Coding offers key to future tech skills

Technology is fast changing the world we live in, so it is essential for schools to introduce young students to the skills and concepts they will need to succeed in the years ahead.

“Research shows that many of today’s youngsters will be doing jobs no one has yet imagined,” says Dr Robin Lister, founding headmaster of Malvern College Hong Kong, which is set to open for students in primary Year 1 up to secondary Year 9 in late August 2018. “It is safe to assume, though, that technology will play a big part, so we have to prepare them for that through a combination of factual knowledge, problem-solving, and independence of thought.”

With this in mind, the school invited BSD Code & Design Academy to conduct an introductory coding workshop on November 18, with one session for five- to seven-year-olds, and another for those aged eight to 12. It met with an enthusiastic response and gave children the chance to learn some of the basics, apply those skills to a practical task, and have some fun.

“Looking ahead, we intend to make coding part of the school’s co-curricular programme, besides incorporating the key elements in subjects like physics and maths,” Lister says. “It’s like learning another language. But it will be vital for anyone in IT, robotics, and much else, and fortunately young kids seem to have an in-built ability to do it.”

Along with sports and drama, the range of co-curricular activities on offer will also include music – with plans for a jazz band and orchestra – interest-based clubs, mandatory debating, and chess, which is great for developing analytical skills.

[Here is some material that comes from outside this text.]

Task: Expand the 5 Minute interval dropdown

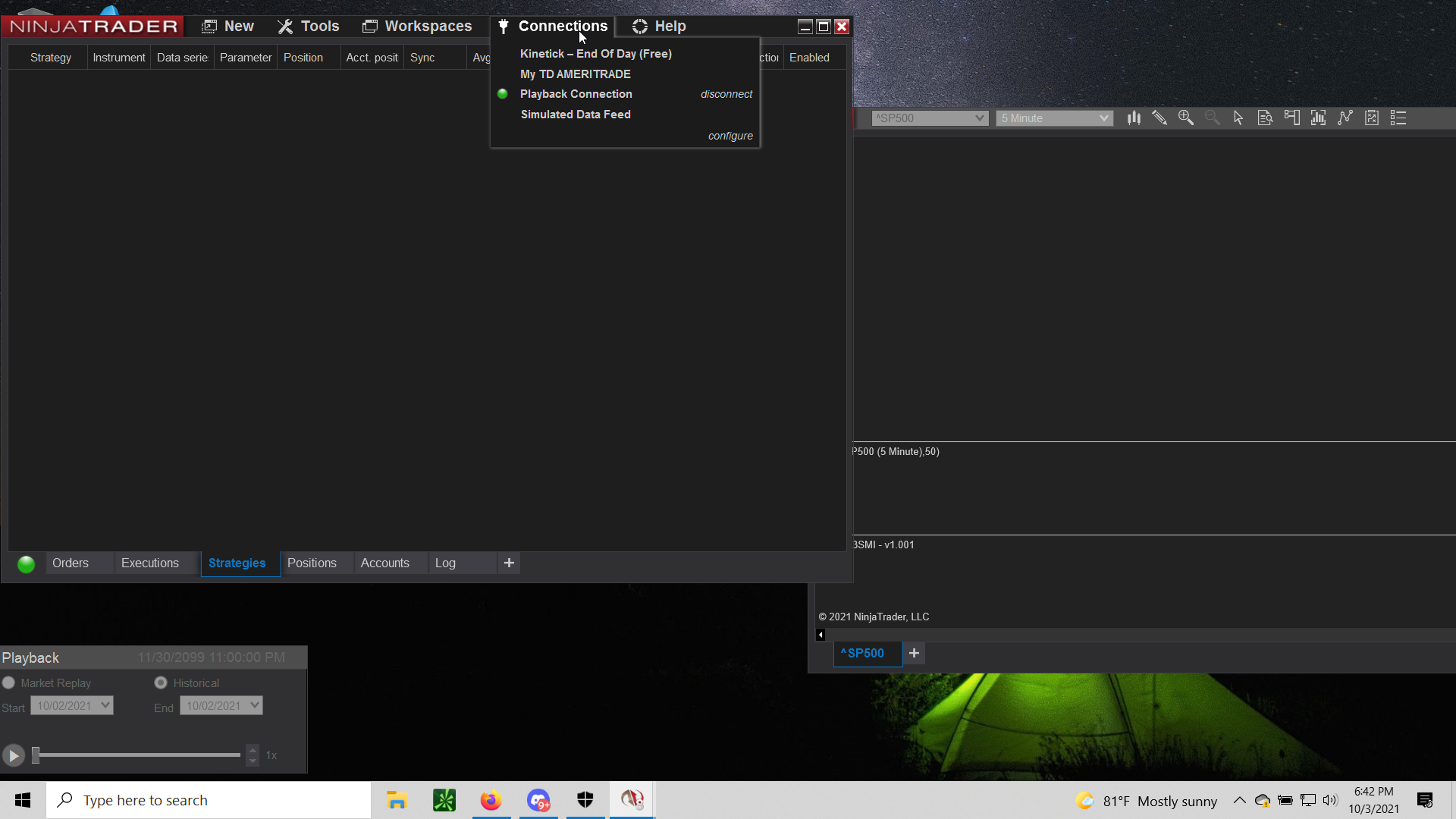Action: coord(1103,118)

“If you enable a child to shine in one area, that gives a new level of confidence which then comes out in everything else they do,” Lister says. “Therefore, our philosophy is to be traditional in some respects, for example with wearing school uniforms and ties, but at the same time forward-looking. Children must learn to be global citizens, and Hong Kong is archetypical of that.”

Construction work at the school’s waterfront site next to Science Park is ahead of schedule and other preparations are also well in hand. Around 350 to 400 students are expected to start in the first intake, with the application and admissions process already well under way. As the initial group of Year 9 students moves up to Year 12, there will be an extra class added each year. When at full capacity, that will mean a total of around 1,000 pupils.

The main medium of instruction is English and the intention is to use the IB (International Baccalaureate) curriculum all the way through, but with a few tweaks and additions to take account of the expectations of students and parents in Hong Kong.

For example, each class will have daily Putonghua lessons, taught in line with a newer methodology which use more interaction and less rote learning. All teachers will be native speakers, and groups will generally be based on ability. In due course, other languages such as Spanish and German will also be introduced.

“Coming to a good school, you should be able to take the academic side and things like STEM [science, technology, engineering and mathematics] for granted,” Lister says. “Our expectation is that students will perform well in exams. That’s important, but it cannot be seen on its own. To prepare children for the future, we also have to spend time on developing character, personality and resilience.”

The on-site facilities will include an extensive library cum “maker space”, where children will have access to everything from Lego to basic electrical components – and the freedom to use their creativity.

A certain number of bursaries and scholarships will be available, with the latter awarded not just for academic performance, but also for sports, drama and – potentially – for other activities and accomplishments, too.

“Malvern College Hong Kong is a day school, but we will look to instil something of the ‘boarding’ ethos,” Lister says. “Therefore, every student will be allocated to a ‘house’ with a tutor to ensure everyone is up to speed academically and taking a full part in other activities. Help will be given where needed, and that applies equally in the case of exceptional students because we want to make sure talent is brought out. In addition, we will have policies in place for the use of devices and social media, which otherwise can become all-consuming.”